◆ **Kutipan Sumber**:
• • • • • • •
Akhlak Para Ulama
Ulama adalah pewaris nabi yang melanjutkan tugas dakwah dan pembinaan umat. Oleh karena itu Allah ta’ala mengangkat derajat mereka. Sebagaimana firmanNya,
يَرْفَعِ اللَّهُ الَّذِينَ آمَنُوا مِنْكُمْ وَالَّذِينَ أُوتُوا الْعِلْمَ دَرَجَاتٍ
“Allah mengangkat orang-orang yang beriman di antaramu dan orang-orang yang diberi ilmu beberapa derajat.” [QS. Al-Mujadilah: 11].
Derajat para ulama tidak sama dengan orang yang tidak berilmu, Allah berfirman,
قُلْ هَلْ يَسْتَوِي الَّذِينَ يَعْلَمُونَ وَالَّذِينَ لَا يَعْلَمُونَ
“Katakanlah (wahai Muhammad) apakah sama antara orang yang mengetahui dan orang yang tidak mengetahui?” [QS. Az-Zumar: 9].
Orang alim adalah orang beriman yang bermanfaat melalui ilmunya baik untuk orang lain maupun untuk dirinya sendiri.
Bahkan Nabi shallallahu ‘alaihi wa sallam menyebut orang alim sebagai manusia terbaik yang memberi manfaat dengan ilmunya,
أَفْضَلُ النَّاسِ المُؤْمِنُ العَالِمُ الذِي إِذَا احْتِيْجَ إليه نَفَعَ، وإن اسْتُغْنِيَ عنه أغْنَى نَفْسَه
“Orang paling utama adalah seorang mukmin alim yang bermanfaat bila dibutuhkan dan mencukupi dirinya bila ‘tidak diperlukan.” [HR. Ibnu Asakir].
Karena luhur dan mulianya tugas para ulama, oleh sebab itu orang yang alim harus menghiasi dirinya dengan adab dan budi, tak semata ilmu dan pengetahuan. Tak jarang kita temui orang yang memiliki segudang ilmu namun tidak memiliki akhlak yang baik sehingga membuat manusia lari darinya dan dari Islam.
• • • • • • •
◆ **Informasi yang Ditampilkan**:
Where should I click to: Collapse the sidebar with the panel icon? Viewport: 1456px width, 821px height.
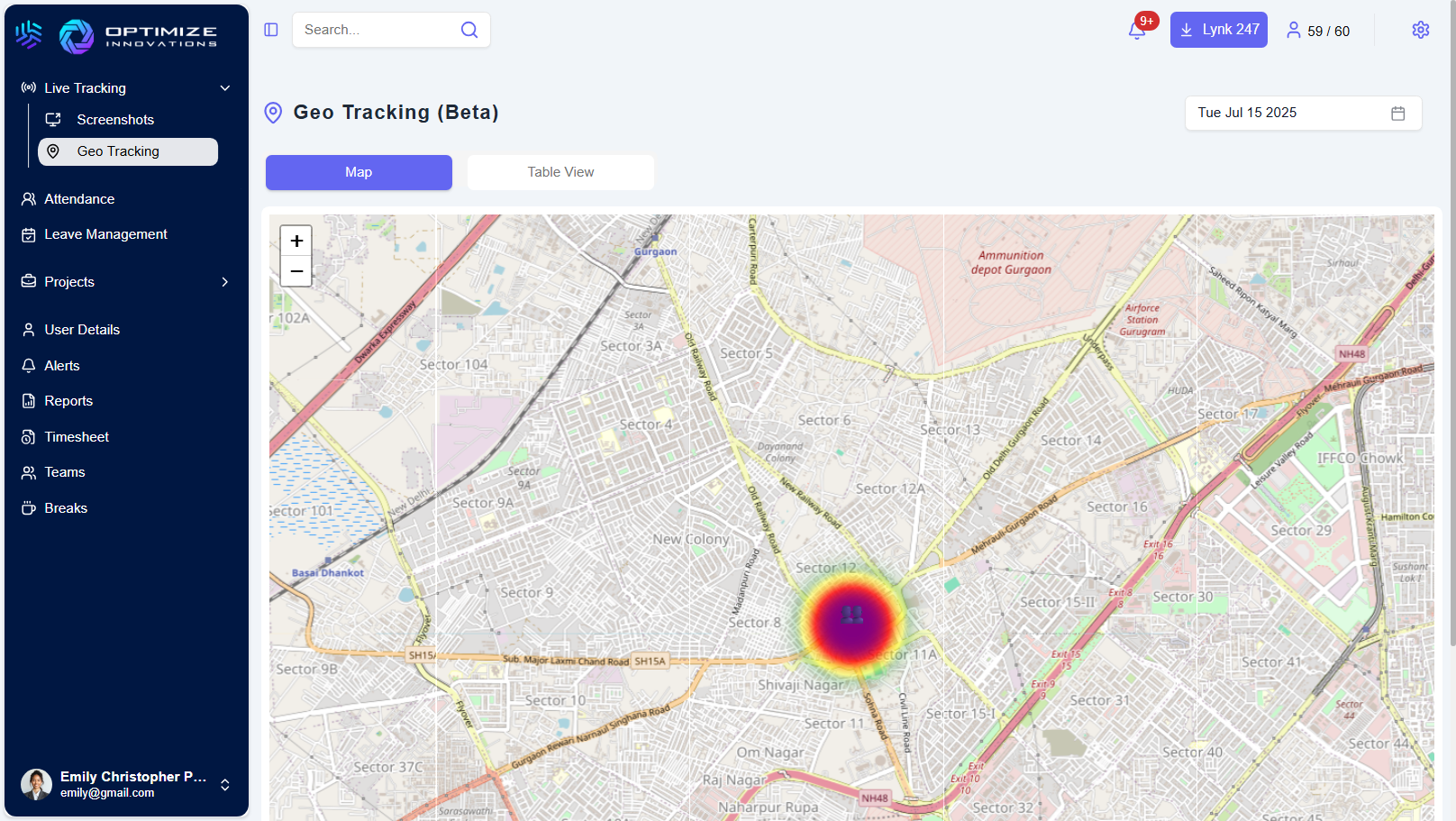click(271, 30)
• • • • • • •
◆ **Daftar Tugas**:
- A) Jawablah pertanyaan berikut berdasarkan kutipan sumber.
(i) Ulama disebut sebagai pewaris siapa?
(ii) Dari surah dan ayat mana kutipan tentang tidak samanya orang yang mengetahui dan orang yang tidak mengetahui?
(iii) Siapa yang meriwayatkan hadis tentang orang paling utama?
- B) Cetak tanpa perubahan bagian kutipan sumber yang dibuka dengan kata-kata yang memuat "Akhlak Para Ulama" dan ditutup dengan "[QS. Al-Mujadilah: 11].".

◆ **Jawaban Tiap Tugas**:
- A)
(i) Nabi.
(ii) QS. Az-Zumar ayat 9.
(iii) Ibnu Asakir.

- B)
Akhlak Para Ulama
Ulama adalah pewaris nabi yang melanjutkan tugas dakwah dan pembinaan umat. Oleh karena itu Allah ta’ala mengangkat derajat mereka. Sebagaimana firmanNya,
يَرْفَعِ اللَّهُ الَّذِينَ آمَنُوا مِنْكُمْ وَالَّذِينَ أُوتُوا الْعِلْمَ دَرَجَاتٍ
“Allah mengangkat orang-orang yang beriman di antaramu dan orang-orang yang diberi ilmu beberapa derajat.” [QS. Al-Mujadilah: 11].